Two New Student-Teachers Learn How to be Proper Educators at Central High

COLLEGE STUDENT TEACHERS LEARN HOW TO BE EDUCATORS — Ms. Casey Hale, a UTC student-teacher, analyzes Shakespeare’s play, Julius Caesar, with her Honors English 10 class.

Brittney Hoang, Staff Writer

Teachers are crucial contributors in the education system. Not only do they act as a role model for their students, but they also pass on their wisdom and knowledge to the next generation. With such an important task at hand, how are teachers able to prepare this young susceptible generation to one day take their place in society and prepare them for forthcoming obstacles in their lives? The answer is to train and give first hand experience to rising educators of the younger generation, more well known as student-teachers. Central currently houses two student-teachers who are eagerly taking this opportunity to learn from veteran educators.

One of those student teachers is Casey Hale, who currently attends the University of Tennessee at Chattanooga and plans to graduate on May 6, 2017 with a major in secondary education in English. She is currently under the guidance of Kevin Parsons, a Central English 10 and Theater Arts instructor.

“A teacher was the only thing that I ever wanted to be,” began Hale. “My mom was a teacher, and at first I just wanted to decorate a class room, but as I grew up I liked spending time with kids.”

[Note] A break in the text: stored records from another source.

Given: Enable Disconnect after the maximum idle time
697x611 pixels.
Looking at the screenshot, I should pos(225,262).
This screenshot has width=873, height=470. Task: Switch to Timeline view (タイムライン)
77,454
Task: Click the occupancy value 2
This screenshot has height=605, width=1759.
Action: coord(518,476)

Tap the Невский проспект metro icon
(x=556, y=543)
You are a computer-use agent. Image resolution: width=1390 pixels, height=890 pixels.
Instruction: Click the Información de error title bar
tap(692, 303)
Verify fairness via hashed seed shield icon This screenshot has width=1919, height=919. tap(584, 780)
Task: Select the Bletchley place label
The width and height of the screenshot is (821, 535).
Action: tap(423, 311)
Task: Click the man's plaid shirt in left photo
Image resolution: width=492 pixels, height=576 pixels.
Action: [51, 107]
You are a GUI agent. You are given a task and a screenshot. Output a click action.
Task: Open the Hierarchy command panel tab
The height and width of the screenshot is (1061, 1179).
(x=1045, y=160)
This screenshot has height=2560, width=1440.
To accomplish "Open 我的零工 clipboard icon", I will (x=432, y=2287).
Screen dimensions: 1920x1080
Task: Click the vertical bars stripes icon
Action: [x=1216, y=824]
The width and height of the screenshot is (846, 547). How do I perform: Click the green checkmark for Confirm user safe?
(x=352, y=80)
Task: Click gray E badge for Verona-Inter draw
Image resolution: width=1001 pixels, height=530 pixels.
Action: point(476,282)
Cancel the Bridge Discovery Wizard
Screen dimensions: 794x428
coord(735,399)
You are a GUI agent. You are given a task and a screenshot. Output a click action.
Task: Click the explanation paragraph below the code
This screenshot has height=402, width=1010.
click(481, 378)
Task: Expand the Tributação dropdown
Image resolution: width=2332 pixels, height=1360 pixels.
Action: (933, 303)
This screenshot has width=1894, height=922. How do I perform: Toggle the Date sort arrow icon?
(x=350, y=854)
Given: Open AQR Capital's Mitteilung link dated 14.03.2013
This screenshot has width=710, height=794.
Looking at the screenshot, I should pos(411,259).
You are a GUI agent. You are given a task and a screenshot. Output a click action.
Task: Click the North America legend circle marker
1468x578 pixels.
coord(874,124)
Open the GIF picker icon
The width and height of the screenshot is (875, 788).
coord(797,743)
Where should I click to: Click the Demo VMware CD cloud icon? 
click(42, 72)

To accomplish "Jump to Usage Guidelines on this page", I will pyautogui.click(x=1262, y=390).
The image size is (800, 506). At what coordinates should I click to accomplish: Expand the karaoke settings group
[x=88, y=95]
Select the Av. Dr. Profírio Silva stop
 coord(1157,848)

Although well on her way to achieving her ambitions, there are first a few obstacles that she first must overcome.

“One of the difficulties of being a student-teacher is balancing being in the classroom [as a teacher] and schoolwork,” elucidated Hale. “After all, you still are a student, but you’re also a teacher.”

“Ms. Hale is great! Honestly, she’s the best student-teacher I’ve ever had,” exclaimed sophomore Cheyenne Robinson. “She will do great as a teacher, no doubt about it! She actually pays attention to detail and learns about the students rather than just knowing their names.”

Central’s other current student-teacher is Moriah White, who currently attends Lee University and will also be graduating on May 6, 2017 with a major in psychology and sociology with a teaching license. White’s mentor is Mrs. Justine Staton, Central’s sociology and psychology instructor.

“My ultimate goal is to be a counselor, but I also really like the discussions that take place in psychology,” explained White.

Just as there are clouds in the sky, every person has their own set of worries.

“Gaining the respect from students is something I believe is difficult as a student-teacher,” stated White. “One other thing is also trying to adjust to the longer hours.”

Despite White’s concerns, she appears to be connecting well with the students.

“I think she’s doing fine for someone working with high school students,” began Katie Deanna Wnuck, a sophomore student taking both sociology and AP Psychology. “It’s a lot more difficult, especially for younger teachers, to deal with high school students. I believe she’ll do fine as a teacher, she knows what to do in a classroom and adjusts and adapts well to the classes.”

As graduation quickly approaches and these student-teachers move into the rest of their lives, their concerns shift from classes to employment.

“They say that the first year as a teacher is the hardest year, from connecting with the students to time management,” expressed Hale.

“Gaining the respect from my students due to my young age is a concern,” stated White.

However, there is one thing that appears to concern not just one, but both student-teachers.

“I am very worried about getting a job,” phonated Hale.

“I’ll teach anywhere that they’ll hire me,” elucidated White.

Central High School is honored to have the opportunity to assist two promising students to achieve their aspirations of being educators, and wishes them luck and good fortunes for their future roles in society!